Learning leaders can integrate these ideas by translating business goals into role-specific expectations, helping managers train new ways of working, and providing teams with practical examples of how to use AI effectively. Change rarely happens through independent initiatives. It happens when leaders, managers, and employees share a common understanding of what success looks like and how they can contribute to achieving it.

Create Clear Identity and Accountability

Many AI initiatives lose momentum because accountability is fragmented. IT owns technology, business leaders own operations, and learning teams own training. However, the revolution is not confined to one group.

For AI to be able to create meaningful impact, ownership must be transparent. All major initiatives should have a corporate sponsor accountable for results, clearly defined measures of success, and a plan for recovery and reinforcement.

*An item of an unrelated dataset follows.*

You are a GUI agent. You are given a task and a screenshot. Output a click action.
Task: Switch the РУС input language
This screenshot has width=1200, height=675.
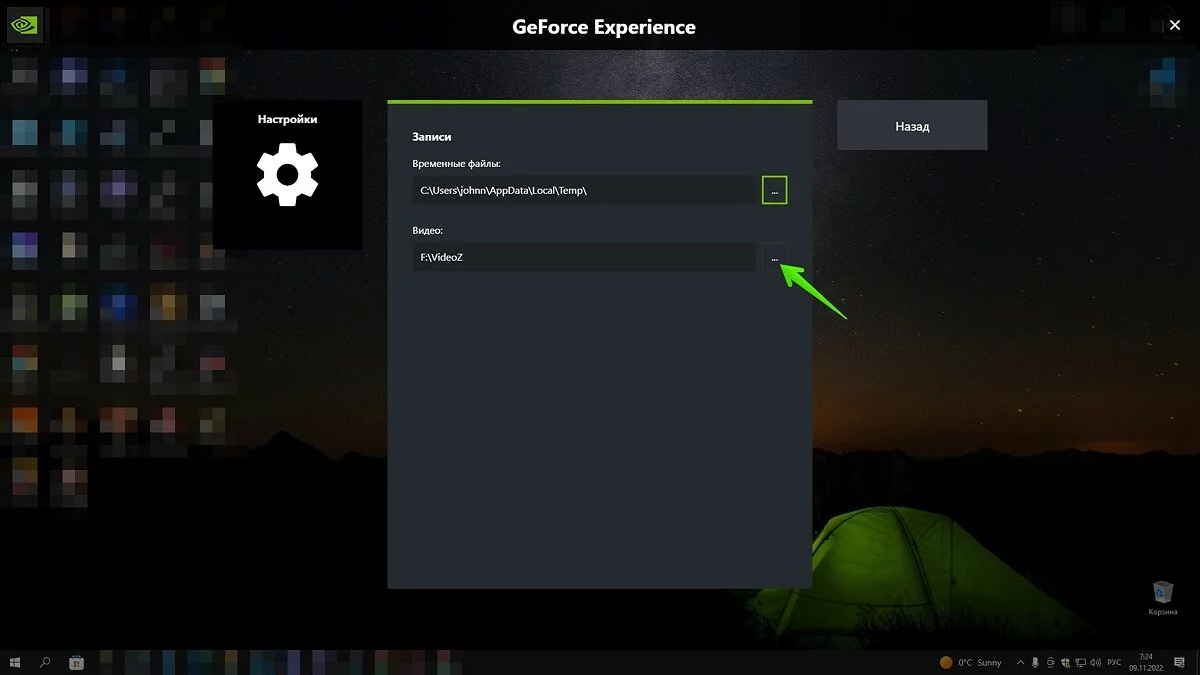(1113, 662)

Testing is always important, but testing is beneficial to the building. When organizations are clear about what they are evaluating and why, they learn faster and grow successful practices more effectively.

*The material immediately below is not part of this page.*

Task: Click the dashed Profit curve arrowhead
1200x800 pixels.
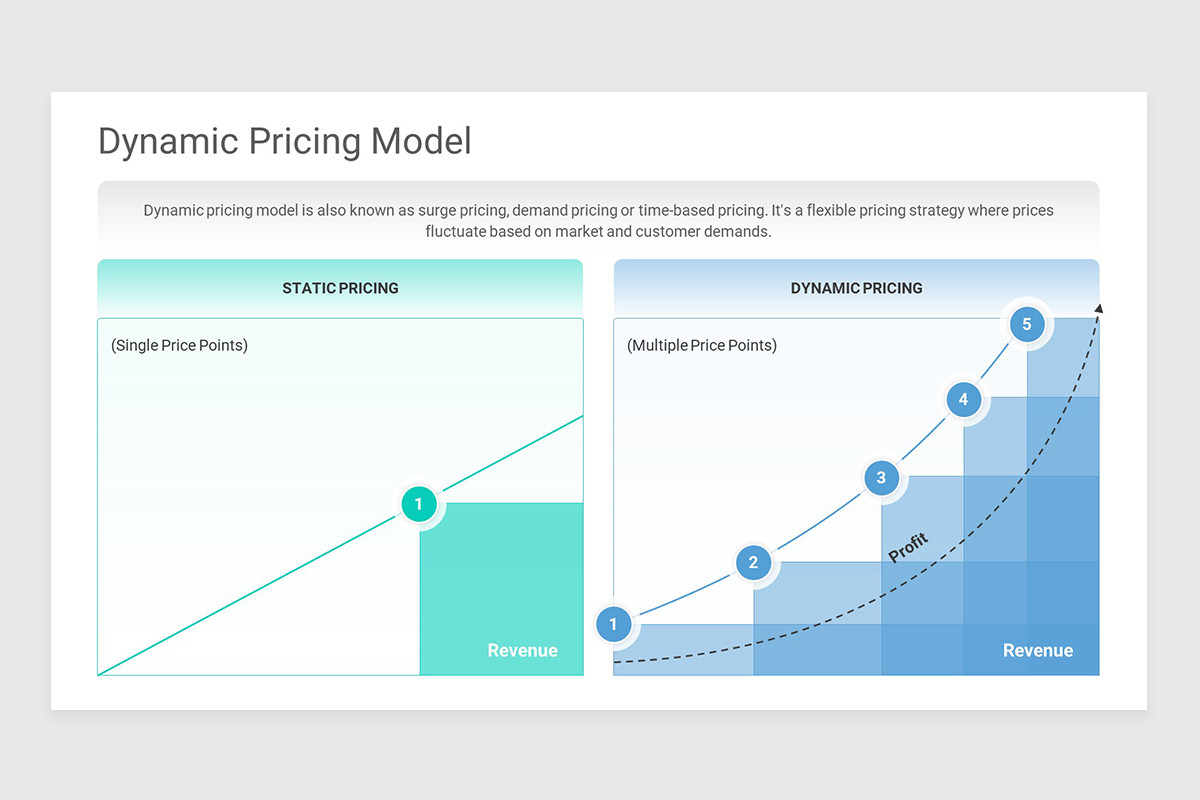Action: click(1097, 309)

Measure Impact, Not Activity

Traditional learning metrics such as participation rates, course completion, and satisfaction scores are always useful, but they only provide a partial picture of success. AI transformation requires a strong connection between learning, behavior, and business outcomes.

Learning leaders should ask whether employees are saving time on repetitive tasks, whether managers are making better decisions using AI-supported insights, whether teams are producing higher quality work, and whether customers are getting better results. The goal is not to prove that all learning efforts produce immediate financial returns. It is to establish a clear line of sight between capacity building and business performance.

The Future Role of CLOs

For learning leaders, AI represents an opportunity to redefine how learning creates value. The CLO of the future will not be measured solely by the quality of learning or the effectiveness of program delivery. They will be measured on their ability to bridge the gap in business strategy, help leaders navigate change, and ensure employees are prepared to succeed in an AI-enabled world. In this sense, AI doesn’t just change what people need to learn. It changes the role of learning itself.